The Tap & Spile: c. 1821
10-16 Gas Street, Birmingham B1 2JT
Dating back to the heyday of Birmingham’s canal network, The Tap & Spile overlooks the city’s ever-popular Gas Street Canal Basin – where the Worcester and Birmingham Canal meets the Birmingham Canal Navigations mainline. With its impressive architecture, the pub sits alongside several Grade II listed buildings.
The Tap & Spile has canal-side seating, and inside you will find simple décor, stripped wood floors, crooked corners, hearty homemade British food, and a selection of real ales.
The Eagle & Tun: c. 1845
54 Banbury Street, Birmingham B5 5RH
Originally built around 1845, this pub was purchased by the legendary Ansell’s Brewery in 1897, and during the early 1900s it was transformed into The Eagle & Tun. This was another renovation designed by Birmingham pub architects, James and Lister Lea. The pub was temporarily renamed The Cauliflower Ear in the 1980s by a local boxer, who reputedly hosted boxing matches in the upstairs function room.

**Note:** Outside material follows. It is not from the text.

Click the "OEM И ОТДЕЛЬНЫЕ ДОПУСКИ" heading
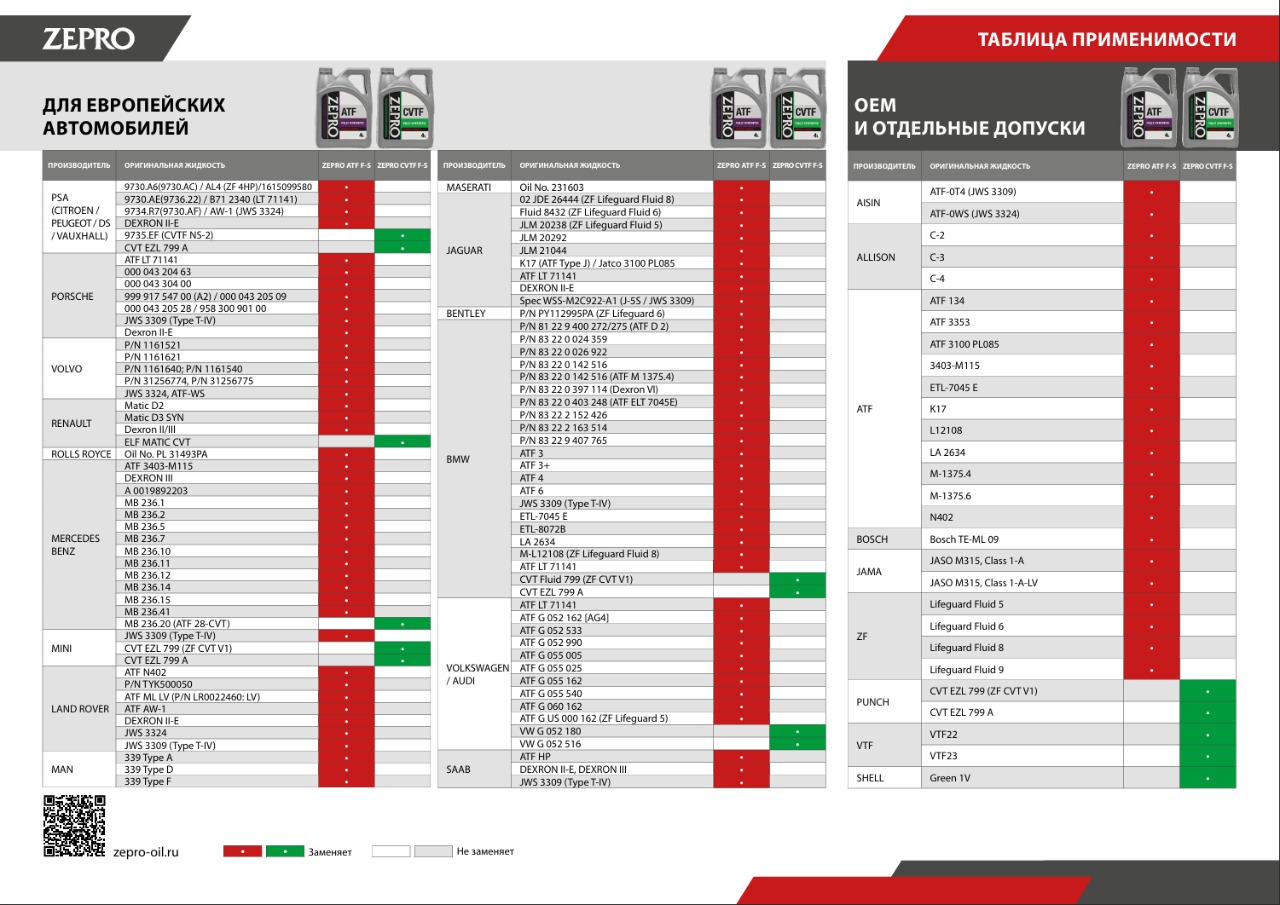Screen dimensions: 1280x905 pyautogui.click(x=969, y=116)
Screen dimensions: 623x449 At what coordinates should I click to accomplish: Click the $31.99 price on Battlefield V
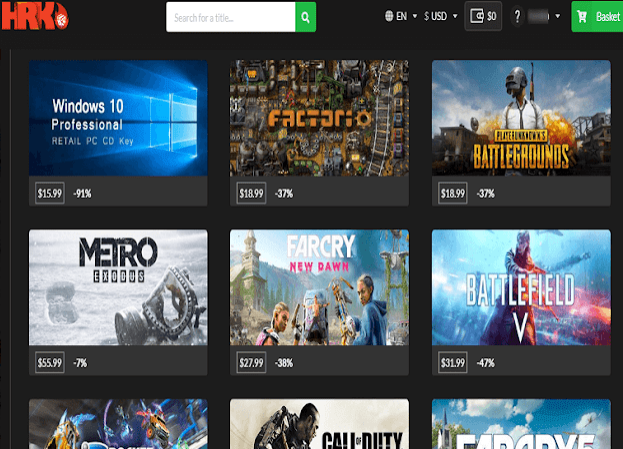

The pub’s claim to fame is its association with UB40, who filmed the video for their chart-topping single Red Red Wine here in 1983. It was the closest bar to the band’s Depp International studios, and they often visited the pub during their recording session breaks over a period of 27 years.
The Eagle & Tun closed temporarily for almost eight years between 2008 and 2016, but reopened after a period of renovation by its new owner. The bar retains many remaining original features, including the Victorian wall tiles and the seats around the wall. Noteworthy features include great food (with an excellent reputation for curries), a fully-equipped games room, B&B accommodation, and plenty of UB40 memorabilia.